▸ Work required:
Type out the records again, exactly as they are.

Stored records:

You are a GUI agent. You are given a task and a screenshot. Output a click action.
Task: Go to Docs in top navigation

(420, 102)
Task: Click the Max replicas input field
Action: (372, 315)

▸ Task solution:
You are a GUI agent. You are given a task and a screenshot. Output a click action.
Task: Go to Docs in top navigation

(420, 102)
Task: Click the Max replicas input field
Action: (372, 315)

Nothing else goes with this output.